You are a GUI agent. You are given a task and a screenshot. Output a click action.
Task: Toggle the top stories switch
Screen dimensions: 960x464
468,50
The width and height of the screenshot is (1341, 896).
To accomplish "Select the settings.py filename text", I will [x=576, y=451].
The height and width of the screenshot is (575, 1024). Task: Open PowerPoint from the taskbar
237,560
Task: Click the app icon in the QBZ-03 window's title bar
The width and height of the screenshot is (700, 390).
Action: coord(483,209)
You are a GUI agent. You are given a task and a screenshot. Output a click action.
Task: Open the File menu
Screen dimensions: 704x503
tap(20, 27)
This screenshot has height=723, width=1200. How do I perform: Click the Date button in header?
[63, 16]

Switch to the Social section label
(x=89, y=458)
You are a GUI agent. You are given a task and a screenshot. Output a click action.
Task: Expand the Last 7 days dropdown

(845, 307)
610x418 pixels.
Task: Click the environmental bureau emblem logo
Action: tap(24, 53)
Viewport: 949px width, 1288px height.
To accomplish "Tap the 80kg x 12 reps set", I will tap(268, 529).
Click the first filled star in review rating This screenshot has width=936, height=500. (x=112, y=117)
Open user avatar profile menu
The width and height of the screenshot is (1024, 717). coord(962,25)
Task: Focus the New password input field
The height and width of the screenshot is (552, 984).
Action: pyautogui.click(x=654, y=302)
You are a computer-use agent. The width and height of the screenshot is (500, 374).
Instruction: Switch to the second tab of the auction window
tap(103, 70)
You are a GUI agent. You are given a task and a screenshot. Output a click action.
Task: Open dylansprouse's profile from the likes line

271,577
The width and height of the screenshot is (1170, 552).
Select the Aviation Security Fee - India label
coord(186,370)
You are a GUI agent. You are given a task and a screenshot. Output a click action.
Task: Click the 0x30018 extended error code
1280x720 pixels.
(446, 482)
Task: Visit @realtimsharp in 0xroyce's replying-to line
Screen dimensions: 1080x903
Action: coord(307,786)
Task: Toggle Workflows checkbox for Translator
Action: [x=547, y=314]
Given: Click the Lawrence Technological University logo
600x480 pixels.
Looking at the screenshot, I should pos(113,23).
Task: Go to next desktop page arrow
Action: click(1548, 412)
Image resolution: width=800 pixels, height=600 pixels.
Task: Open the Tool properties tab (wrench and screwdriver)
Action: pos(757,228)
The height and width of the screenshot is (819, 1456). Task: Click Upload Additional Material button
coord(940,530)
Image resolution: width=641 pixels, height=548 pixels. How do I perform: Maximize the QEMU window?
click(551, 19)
_ _ _ _
Task to complete: Please set down the material above once more, word for word.

Response area:
You are a GUI agent. You are given a task and a screenshot. Output a click action.
Task: Toggle the top stories switch
Screen dimensions: 960x464
468,50
The width and height of the screenshot is (1341, 896).
To accomplish "Select the settings.py filename text", I will [x=576, y=451].
The height and width of the screenshot is (575, 1024). Task: Open PowerPoint from the taskbar
237,560
Task: Click the app icon in the QBZ-03 window's title bar
The width and height of the screenshot is (700, 390).
Action: coord(483,209)
You are a GUI agent. You are given a task and a screenshot. Output a click action.
Task: Open the File menu
Screen dimensions: 704x503
tap(20, 27)
This screenshot has height=723, width=1200. How do I perform: Click the Date button in header?
[63, 16]

Switch to the Social section label
(x=89, y=458)
You are a GUI agent. You are given a task and a screenshot. Output a click action.
Task: Expand the Last 7 days dropdown

(845, 307)
610x418 pixels.
Task: Click the environmental bureau emblem logo
Action: tap(24, 53)
Viewport: 949px width, 1288px height.
To accomplish "Tap the 80kg x 12 reps set", I will tap(268, 529).
Click the first filled star in review rating This screenshot has width=936, height=500. (x=112, y=117)
Open user avatar profile menu
The width and height of the screenshot is (1024, 717). coord(962,25)
Task: Focus the New password input field
The height and width of the screenshot is (552, 984).
Action: pyautogui.click(x=654, y=302)
You are a computer-use agent. The width and height of the screenshot is (500, 374).
Instruction: Switch to the second tab of the auction window
tap(103, 70)
You are a GUI agent. You are given a task and a screenshot. Output a click action.
Task: Open dylansprouse's profile from the likes line

271,577
The width and height of the screenshot is (1170, 552).
Select the Aviation Security Fee - India label
coord(186,370)
You are a GUI agent. You are given a task and a screenshot. Output a click action.
Task: Click the 0x30018 extended error code
1280x720 pixels.
(446, 482)
Task: Visit @realtimsharp in 0xroyce's replying-to line
Screen dimensions: 1080x903
Action: coord(307,786)
Task: Toggle Workflows checkbox for Translator
Action: [x=547, y=314]
Given: Click the Lawrence Technological University logo
600x480 pixels.
Looking at the screenshot, I should pos(113,23).
Task: Go to next desktop page arrow
Action: click(1548, 412)
Image resolution: width=800 pixels, height=600 pixels.
Task: Open the Tool properties tab (wrench and screwdriver)
Action: pos(757,228)
The height and width of the screenshot is (819, 1456). Task: Click Upload Additional Material button
coord(940,530)
Image resolution: width=641 pixels, height=548 pixels. How do I perform: Maximize the QEMU window?
click(551, 19)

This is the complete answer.